- **Bloco de texto**:

O jornalista Pedro Canário, do Consultor Jurídico, nos seus últimos artigos, vem escancarando a podridão a que o despreparo de certos ministros vem submetendo o Superior Tribunal de Justiça, autodenominado “O Tribunal da Cidadania”.
Não vamos generalizar, mas numa Corte Superior com trinta e três ministros, que deveria ser representada por luminares do Direito, causa espécie saber que pelo menos nove sequer possuem obra publicada (Antônio Carlos Ferreira, Benedito Gonçalves, Félix Fischer, Francisco Falcão – atual presidente da Corte –, João Otávio de Noronha, Jorge Mussi, Laurita Hilário Vaz, Raul Araújo Filho e Sebastião Alves dos Reis Júnior). E, talvez por falta de brasileiro nato, foram até buscar um alemão naturalizado para ministro.
Os incisos I e II do artigo 104 da Constituição Federal, diz que o STJ é composto “um terço dentre juízes dos Tribunais Regionais Federais e um terço dentre desembargadores dos Tribunais de Justiça, e um terço, em partes iguais, dentre advogados e membros do Ministério Público Federal, Estadual, do Distrito Federal e dos Territórios, alternadamente”.
Ocorre que vários ministros, que entraram no STJ como juízes de TRF´s e desembargadores de Tribunais de Justiça, não tiveram sua origem na magistratura, ou seja, nunca foram juízes (como mandaria a lógica) e, com a investidura nos Tribunais estaduais e Regionais Federais, em vez de concorrerem pelo quinto de origem, passam a concorrer ao STJ como magistrados, sem terem feito concurso para tal, usurpando, desta forma, as vagas dos suados magistrados de carreira. É evidente que não têm culpa, se a lei é falha. Mas, com isto, os juízes de carreira são prejudicados. Não deveria ter chegado ao STJ como desembargador ou juiz de TRF quem não foi juiz na origem.

- **Tarefa proposta 1**: Copie sem alterações o trecho da listagem que começa na linha que contém "The height and" e vai até o fim da listagem, incluindo essas duas extremidades.

- **Informações exibidas**:

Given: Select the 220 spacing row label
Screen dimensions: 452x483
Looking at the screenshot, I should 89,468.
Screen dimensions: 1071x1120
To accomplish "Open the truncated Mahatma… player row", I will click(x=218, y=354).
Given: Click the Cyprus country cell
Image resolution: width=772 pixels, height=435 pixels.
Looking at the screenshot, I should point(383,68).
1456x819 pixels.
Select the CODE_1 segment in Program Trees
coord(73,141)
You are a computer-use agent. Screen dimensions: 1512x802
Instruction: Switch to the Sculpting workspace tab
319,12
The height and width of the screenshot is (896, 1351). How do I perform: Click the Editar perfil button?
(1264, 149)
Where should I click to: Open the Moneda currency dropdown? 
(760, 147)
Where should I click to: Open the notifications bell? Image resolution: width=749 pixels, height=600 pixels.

- **Tarefa proposta 2**: De acordo com o texto sobre o Superior Tribunal de Justiça, quantos ministros compõem essa Corte?

- **Resposta correta 1**:
The height and width of the screenshot is (896, 1351). How do I perform: Click the Editar perfil button?
(1264, 149)
Where should I click to: Open the Moneda currency dropdown? 
(760, 147)
Where should I click to: Open the notifications bell? Image resolution: width=749 pixels, height=600 pixels.

- **Resposta correta 2**: Trinta e três ministros.